Kaufland didn’t have any avocados the other day. Just typing that sentence makes me realise how much Bulgaria has changed since we first came here in 2011.
I don’t think I saw an avocado in a local shop until … maybe 2014? 2015, even? I mean, you’d see them on menus in Sofia, of course, but for sale in Etropole? No way.
Then, one local veg shop started occasionally offering some outrageously expensive, puny avocados – which I’d gladly hoover up, regardless of their price and diminutive size. Kaufland would also stock them every now and then, slightly cheaper, too.
Things really changed about a year ago. BOOM! Suddenly it was Avocado Central around here. More than one shop in Etropole had avocados in stock pretty much all the time. Kaufland had avocados permanently on offer. We slipped back into our Waitrose-loving, Guardianista snowflake ways, eating smashed avo on toast every week. Living the Millennial dream, like the horrible clichés we are.
So when there weren’t any avocados in stock at the supermarket last week, I was … confused, bereft. They can’t take my avocados away from me, I fumed. This is an outrage. I demand avocados!
Anyway, I’m sure it was just a temporary blip, but it goes to show how different things are these days. And how we’ve once again got used to having easy access to life’s little luxuries. Rob ordered a burrito in a restaurant in Botevgrad the other week. A burrito! I remember when, outside of Sofia, we’d struggle to find much more than shopska salad and cheesy chips on the menu. (Partly, to be fair, due to our middling language skills, but also because most local restaurants really did only offer the same few dishes.)
And in other food-slash-national-development news, a KFC has just opened up about 10 miles from our house.

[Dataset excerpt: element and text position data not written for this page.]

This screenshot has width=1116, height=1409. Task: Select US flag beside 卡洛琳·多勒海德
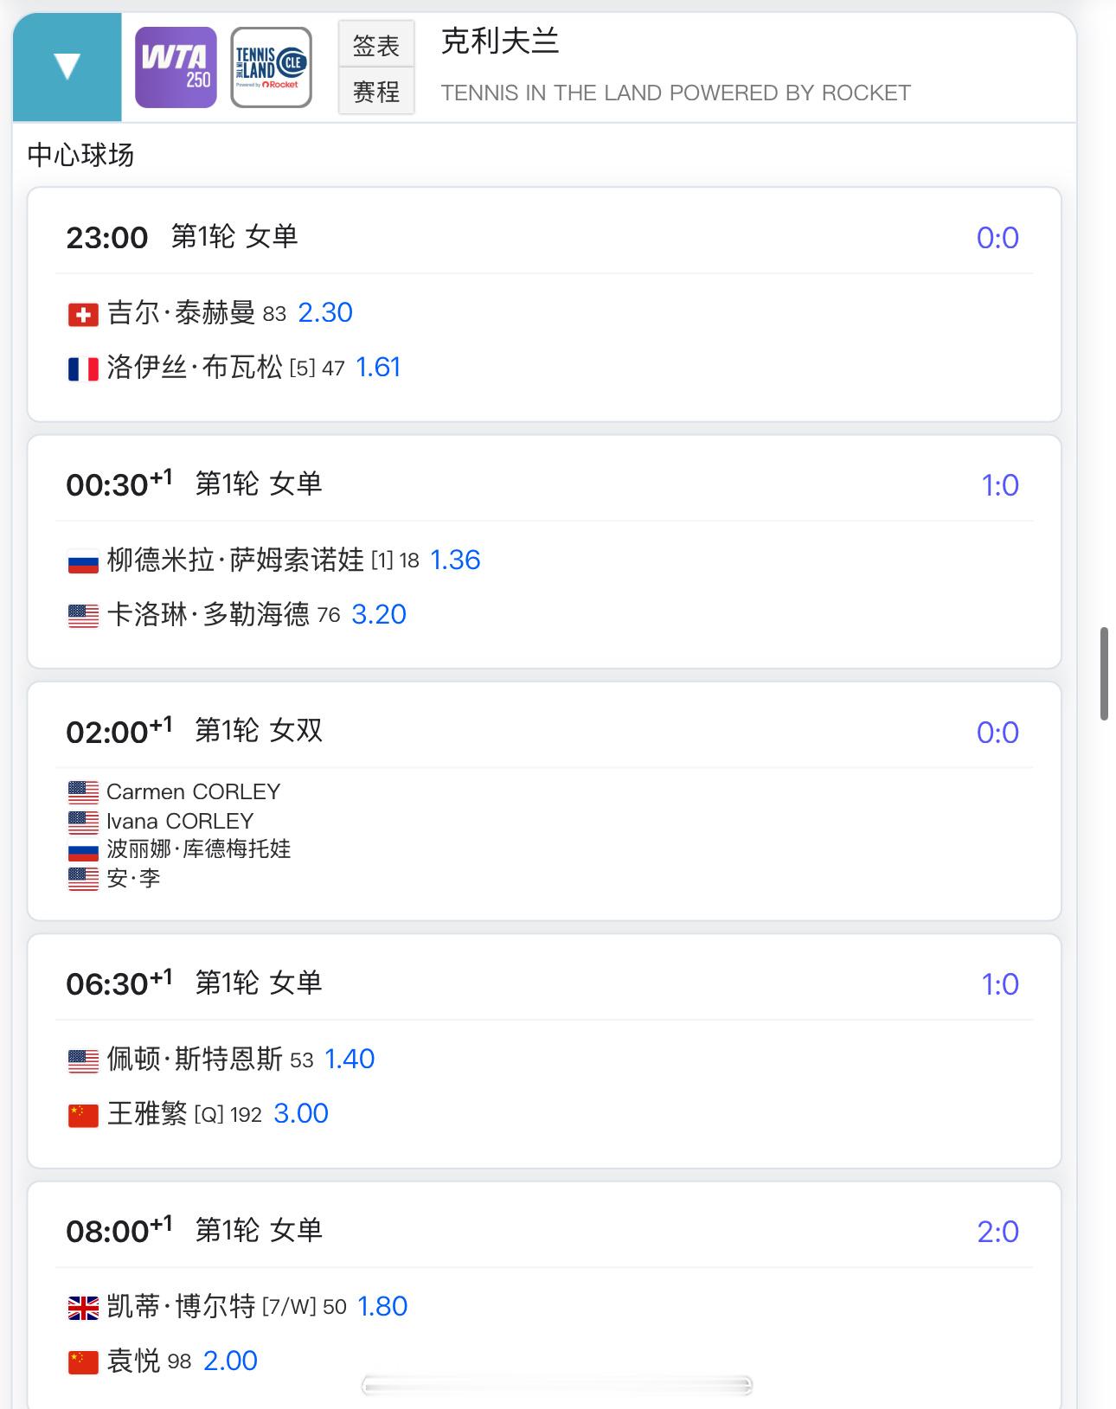[83, 617]
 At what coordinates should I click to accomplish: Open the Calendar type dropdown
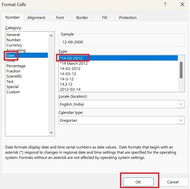click(181, 120)
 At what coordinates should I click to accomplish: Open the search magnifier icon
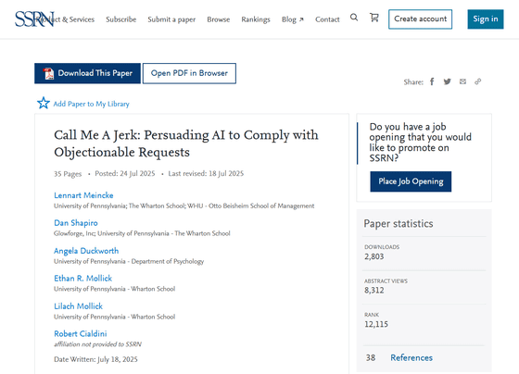pyautogui.click(x=354, y=18)
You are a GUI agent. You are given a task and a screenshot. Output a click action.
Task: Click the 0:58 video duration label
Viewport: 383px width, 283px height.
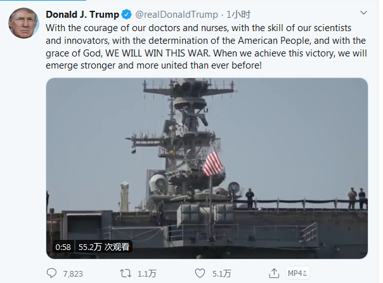pos(62,247)
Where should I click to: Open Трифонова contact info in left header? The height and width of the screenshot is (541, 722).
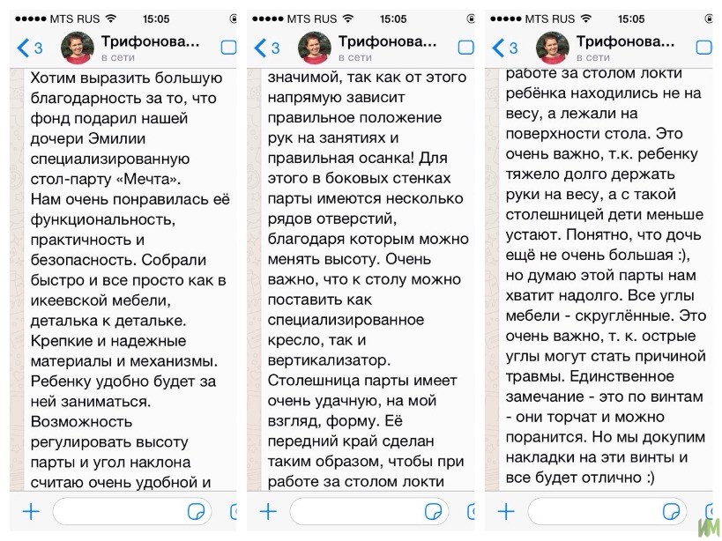pyautogui.click(x=151, y=41)
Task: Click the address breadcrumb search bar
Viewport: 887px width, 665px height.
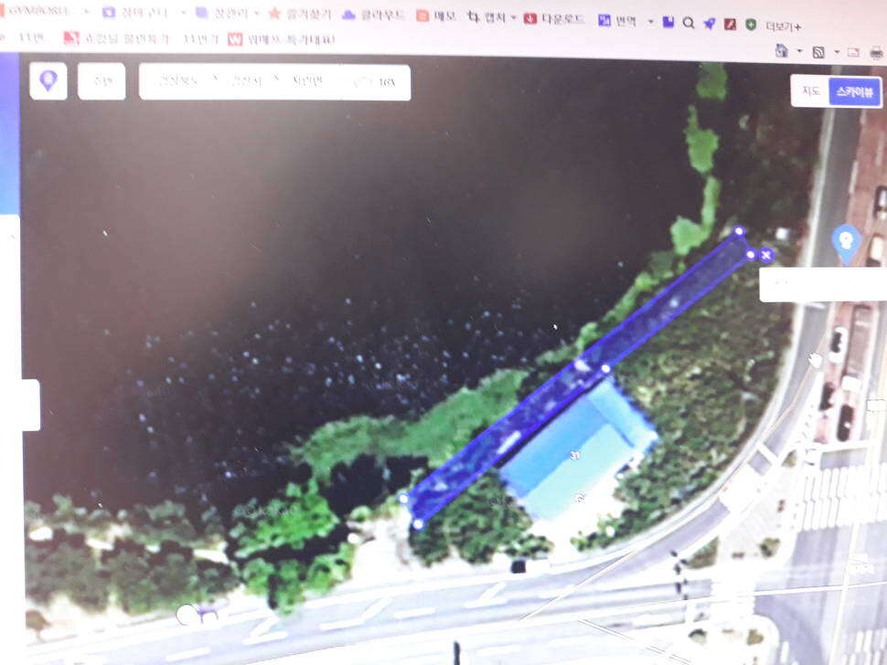Action: (274, 82)
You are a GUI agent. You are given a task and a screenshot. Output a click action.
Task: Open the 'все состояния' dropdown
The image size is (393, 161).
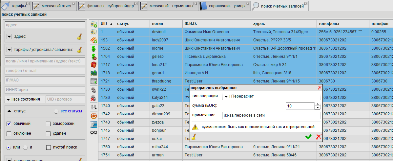tap(8, 99)
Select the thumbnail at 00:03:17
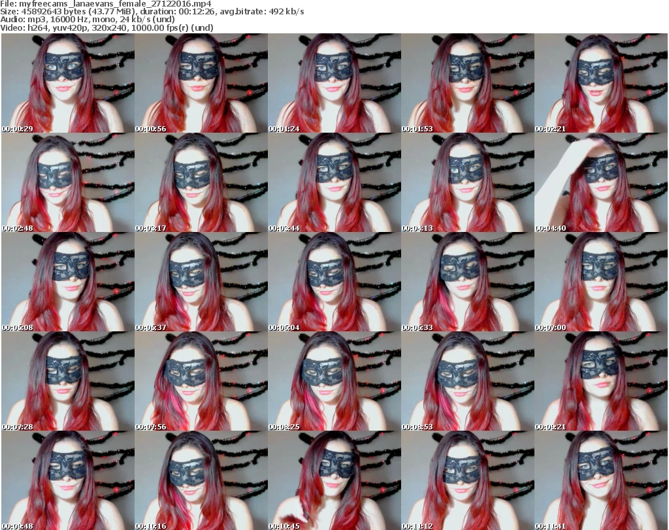This screenshot has height=530, width=669. (x=201, y=183)
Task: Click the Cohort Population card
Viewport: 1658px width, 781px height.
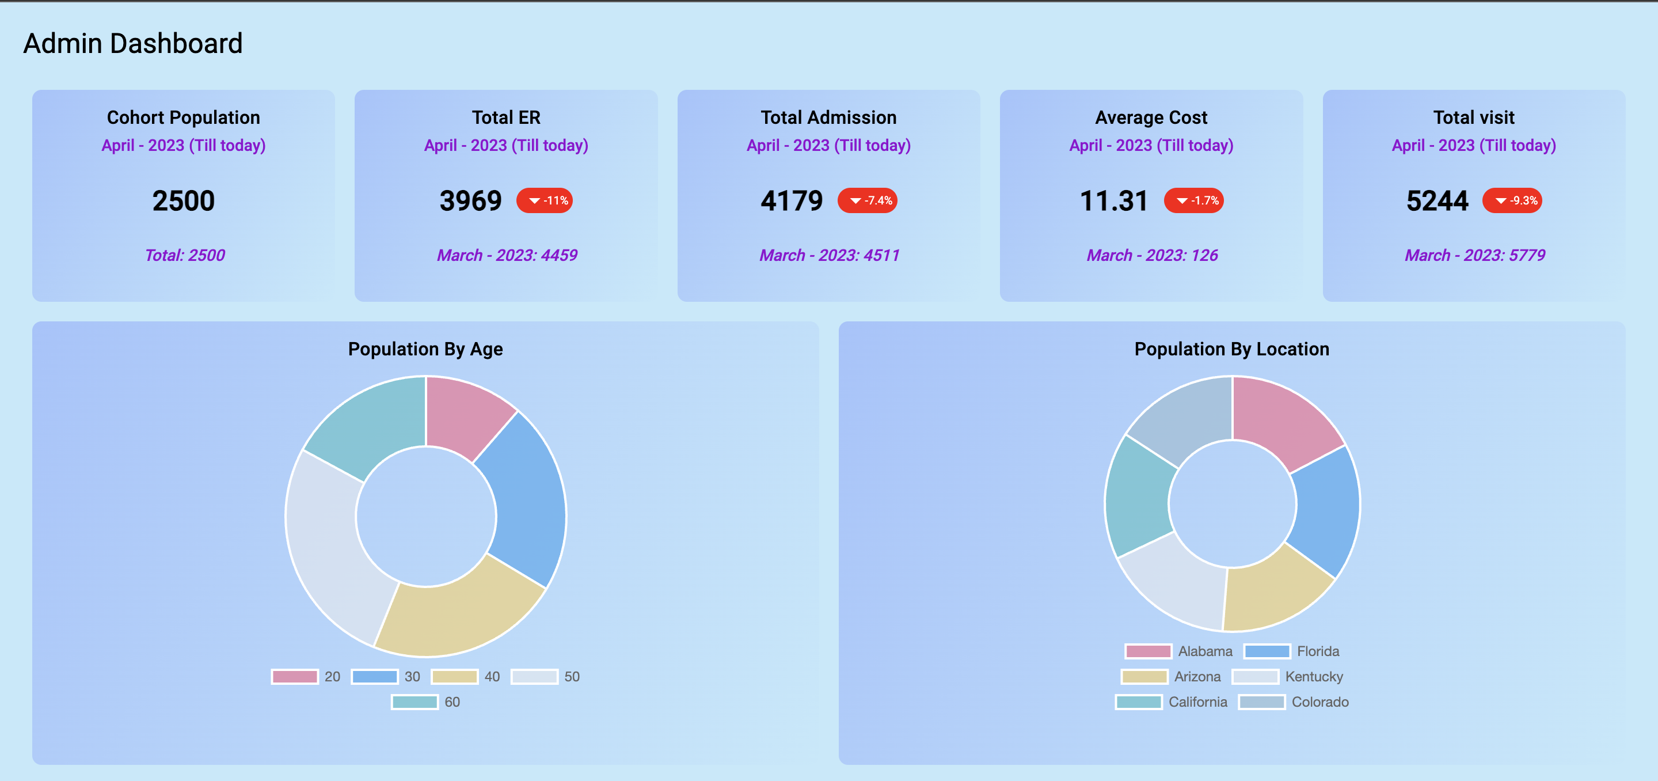Action: pyautogui.click(x=183, y=195)
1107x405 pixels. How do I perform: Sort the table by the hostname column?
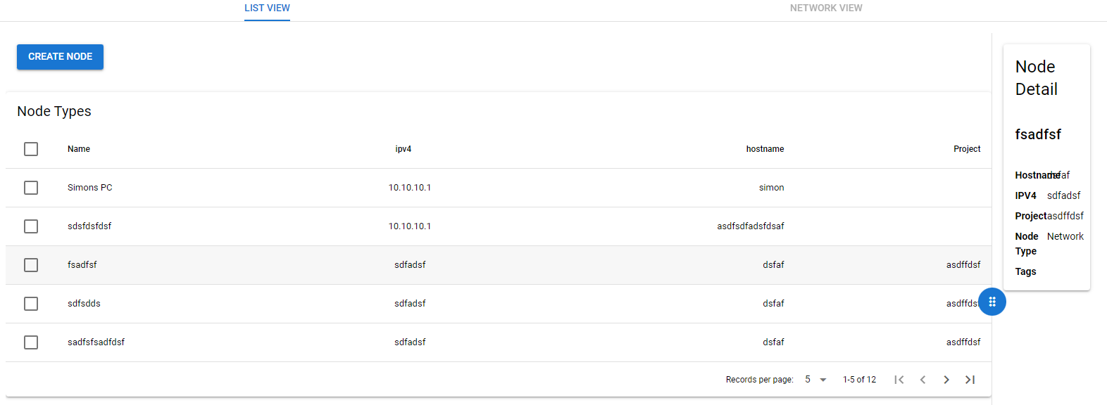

I’m not sure how I feel about this. On the one hand, it’s a distressing sign of the increasing Westernisation of the mad, unique country that we love. But on the other hand, well, KFC’s Fillet Tower Burger. I mean, it’s a chicken burger with cheese and a hash brown on top. What’s not to love about that?
Yet last time we where in the centre of Burgas (September 2018) McDonalds had closed down. When we passed it was usually full of old ladies eating cheap ice cream cones.
Hope those avos reappear! Does Bulgaria have it's own version of Mac ds?
What about Bulgaria's place on the avocado toast index? Just in case you have forgotten, it is how many avocado toasts you could eat for the cost of a house in Bulgaria. If we are talking about rural Bulgaria, and not Lozenets, thewn my guess would be simple: not very many. But the serious BG avocado-eaters are, of course, concentrated in Lozenets.
The McDs in Sofia are usually full of foreigners.
That sounds about right, Katt…!
Hmm, not sure as there's already plenty of McDonalds, KFCs and Burger Kings. There is Happy Bar & Grill, which is a cheap and cheerful restaurant chain, but it's not fast food. It's more like a really low rent TGI Fridays.
Oh my, if we lived in Sofia, we'd definitely be in Lozenets, with our avocado-loving brethren!
Oh dear! I have to confess that we do go to The Happy Grill from time to time. It is a kind of nostalgia (or maybe noshtalgia) thing because we first went there during our first-ever visit to Bulgaria, fifteen years ago. The Creme Brulee is not crunchy enough, alas.
Lozenets ought to be very nice, as you will not find many apartments for under 100,000 euros and a lot over that price. You could buy a whole village in the BG countryside for that sort of crazy money. Also the shops in Lozenets tend to be trendy and boutiquey and the prices are predictably silly. I am not going to complain about Lozenets too loudly because my new school is paying for the rent of our apartment.
Nothing wrong with a giant Happy Bar beer every now and then, although I don't love the food. But that's because I'm a sucker for trendy food at silly prices! Which is why Lozenets sounds like my idea of heaven.